It is undeniable that the government has taken elaborate measures to include girls in TVET. For instance, girl student constitute 13 per cent of our total student, among which 18 per cent receive monthly scholarship. But before involving married adolescent girls in the training modules, I think we need to sort out their favoured set of skills and industry first. To create a balance between the male and female students and provide a gender friendly education, we have developed a gender strategy in collaboration with International Labour Organization. Besides, construction of several specialized technical college and schools are in full pace now. This leaves us with hope, as we believe that by ensuring girls education and employment, we can substantially close the broader gender gaps in society.

Mahmuda Sharmeen Benu, Additional Secretary, Ministry of Women and Children Affairs (MoWCA)

I believe the Child Marriage Restraint Act 2017, if properly implemented, will reduce the number of child marriage to almost zero by 2030. There are many committees formed to work on this law at the state, district and sub-district level. If the people working under these committees carry out their duties and responsibilities properly we can surely reduce child marriage and Bangladesh will lead towards curing itself from this curse. As lack of awareness is one of the prime reasons behind child marriage going on in society we have formed a Kishor-Kishori (Adolescent) club. It is a club carrying out activities to raise awareness amongst kids so that they can prevent child marriages on their own.

AS Asiful Islam, Editor, Planning and Strategy, Dhaka Tribune

This practice transgresses our notions of childhood and married life so thoroughly that the language of description is itself conflicted.

Even as we exchanged ideas today, participants switched between referring to child brides as girls and adult women, interchangeably. And uncomfortably.

We have heard accounts of parents and teachers who oppose underage wives from attending school for fear that their knowledge of grown-up matters will have a bad effect on their peers.

We must find the language to speak frankly and openly about the children and adolescents who are compelled by their society to endure adult burdens.

Mahmudul Kabir, Country Director, Terre des Hommes Netherlands Bangladesh Office

Marrying a girl as a child is illegal and extremely harmful for her future. Every child has the right to go school and we all need to help the early married girl to go back to school. We know that many girls are burdened with giving birth to another child which is highly risky. But all these early married girls have the potentials to grow as proud and potential citizen. We can support them with education and livelihood skills, so that they are able to contribute to their family income as well as national economy. We need to work together to give the early married girls a dignified and secured life where they can claim their rights and potentials.

Let’s STOP CHILD MARRIAGE. If there is no child marriage, there will be no early married girls.

# [Supplied data]
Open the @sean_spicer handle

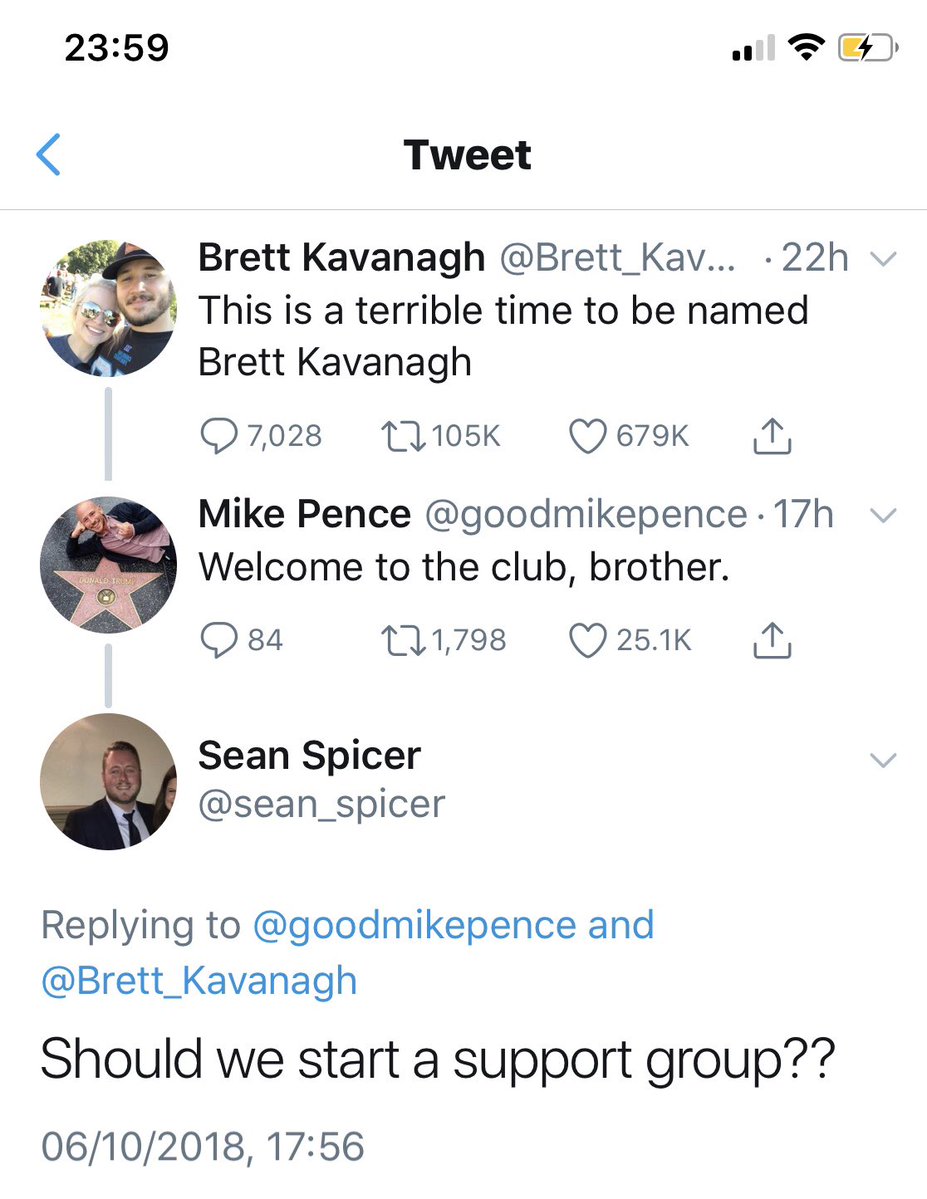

# [Exercise A]
Answer these questions on the child marriage text:
(i) What share of the total students do girl students make up?
(ii) By what year does the Additional Secretary expect the Child Marriage Restraint Act 2017, if properly implemented, to bring child marriage to almost zero?
(iii) Which office does Mahmudul Kabir serve as Country Director?
# [Exercise B]
State whether each statement agrees with the child marriage text, answering yes or no and quoting the deciding words:
(i) A gender strategy was developed together with the International Labour Organization.
(ii) The committees working on the Child Marriage Restraint Act 2017 operate only at the district level.
(iii) AS Asiful Islam is an official of the Ministry of Women and Children Affairs.
# [Exercise C]
Write the next part of the child marriage text, picking up after its final sentence.
The listing is not required for this work.

# [Output A]
(i) 13 per cent
(ii) 2030
(iii) Terre des Hommes Netherlands Bangladesh Office

# [Output B]
(i) Yes. "we have developed a gender strategy in collaboration with International Labour Organization"
(ii) No. "There are many committees formed to work on this law at the state, district and sub-district level."
(iii) No. "AS Asiful Islam, Editor, Planning and Strategy, Dhaka Tribune"

# [Output C]
Recommendations

  • A helpline to prevent the high drop-out rates of married adolescent girls from schools and training centers needs to be established
  • Distant learning and second chance education can create more opportunities for the dropped out girls
  • Skill development endeavors should be suited to the needs and preferences of young married girls
  • Along with the skill trainings, stakeholders need to focus on creating market linkage to forward married adolescent girls’ entrepreneurial agenda
  • Teachers should be sensitized through training to better handle the cases of married adolescent students
  • For skills training, identify and focus new and beyond stereo-type courses  
  • Special incentives for early married girls, especially in TVET centres, can be introduced to increase their retention rate however to a certain extent so as not to provide motivation for child marriage.
  • Married adolescent girls should be under a social safety net with conditional incentives for their retention and progress in educational and training institutes
  • Sensitizing marriage registrars is a must to prevent anomalies in registering age of young girls
  • For effective market linkage, a review on the demand and possibility to work with new products is needed. Women friendly market environment is in need of focus.
  • Media can take up the issue and focus within their analysis, writings and campaigns through print, electronic and social media
  • Proper implementation of Child Marriage Restraint Act 2017 can contribute in remarkable reduction of child marriage


At the table

  • Anwarul Islam Sarker, Additional Secretary,Ministry of Youth and Sports
  • Mahmuda Sharmeen Benu, Additional Secretary, Ministry of Women and Children Affairs (MoWCA)
  • Md. Jahangir Alam, Director-Planning & Development, Directorate of  Technical Education
  • K M Shahiduzzaman, Social Welfare Officer, City Social Service Office – 6, Dhaka, Ministry of Social Welfare
  • Mushfiqua Zaman Satiar, Senior Policy Adviser – SRHR and Gender, Embassy of the Kingdom of the Netherlands
  • Mahmudul Kabir, Country Director, Terre des Hommes Netherlands Bangladesh Office
  • Farhana Jesmin Hasan, Project Director, IMAGE Plus, Terre des Hommes, Netherlands
  • Nakib Rajib Ahmed, Head of Programmes, RedOrange Media and Communications
  • Syeda Munira Sultana, Program Officer, RMG project, ILO , CO, Dhaka
  • Nazia Haider, Programme Manager – Safer Migration, Swiss Agency for Development and Cooperation (SDC)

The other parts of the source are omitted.